DOI: https://doi.org/10.15588/1607-3274-2020-2-14

DESIGN TIMED FSM WITH VHDL MOORE PATTERN

M. A. Mіroshnyk, A. S. Shkil, E. N. Kulak, D. Y. Rakhlis, A. M. Mіroshnyk, N. V. Malahov

Abstract


Context. The relevance of the work consists in the development of computer-aided design methods for automatic real-time logic control devices by developing a single template in a synthesized subset of the hardware description language in the style of automatabased programming with implementation on the PLD hardware platform (FPGA, CPLD). Development of the description template for timed control finite state machines (FSM) in the hardware description language VHDL, automated synthesis and implementation of the model in PLD (FPGAs, CPLDs) using Xilinx ISE, subsequent analysis of the received circuit implementation for compliance with values of timing parameters of the circuit after implementation.

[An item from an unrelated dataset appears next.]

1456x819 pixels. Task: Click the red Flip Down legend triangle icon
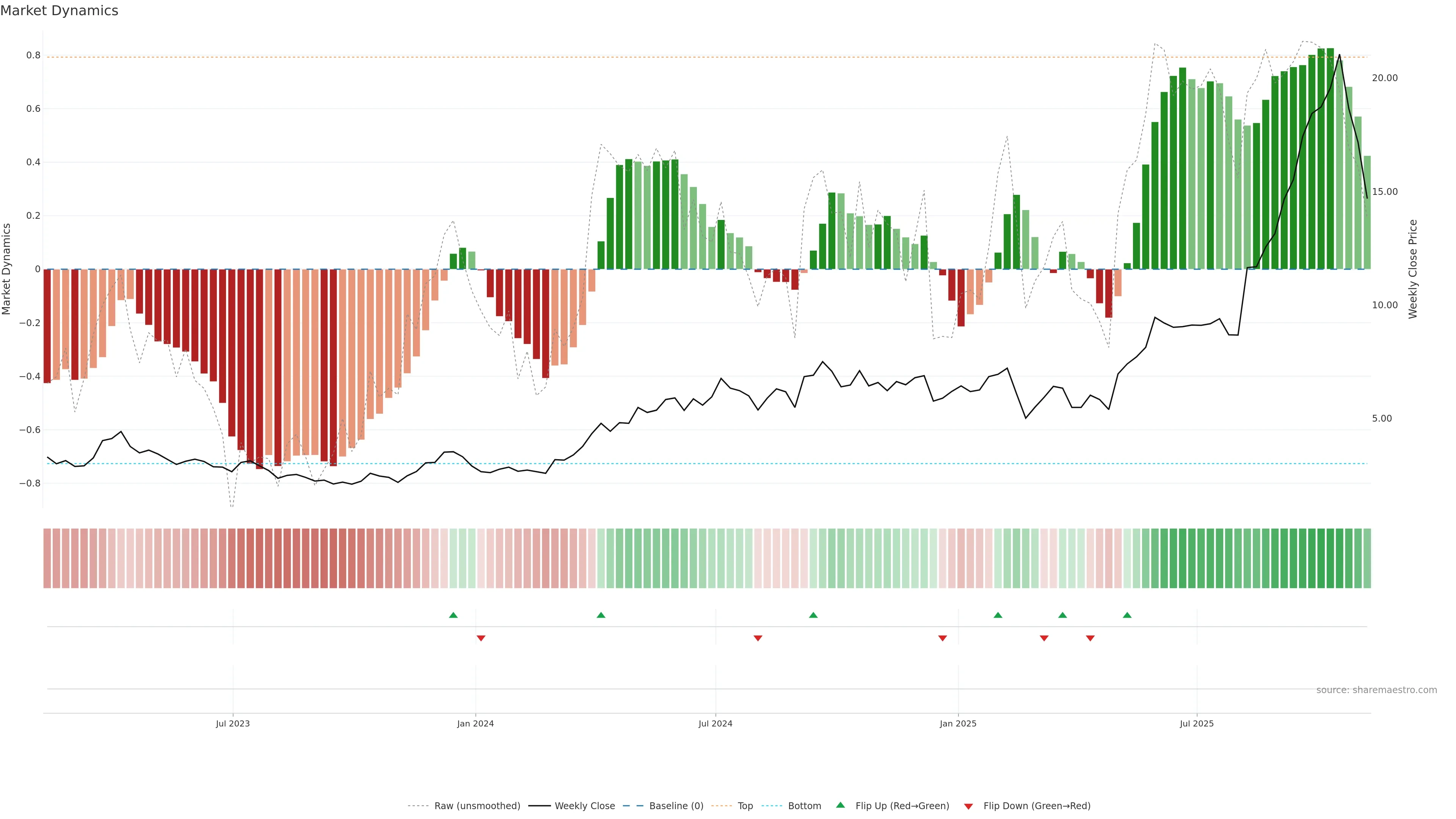(x=968, y=806)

Objective. The aim of the work is to develop principles for constructing models of timed control FSM in the VHDL hardware description language. In this work, we solved the problem of constructing a pattern for describing models of timed control Moore FSM using VHDL, automated synthesis and implementation of the obtained VHDL model in PLDs (FPGA, CPLD) using Xilinx ISE and subsequent analysis of the resulting circuit implementation for compliance with values of timing parameters of the circuit after implementation.

Method. Realization of models’ parameters of timed FSM in logical control systems using VHDL statements. Development of VHDL language constructions of timed FSM models for timing parameters implementation that provide the correct automated synthesis and implementation of these models in PLDs (FPGA, CPLD) using CAD tools Xilinx ISE.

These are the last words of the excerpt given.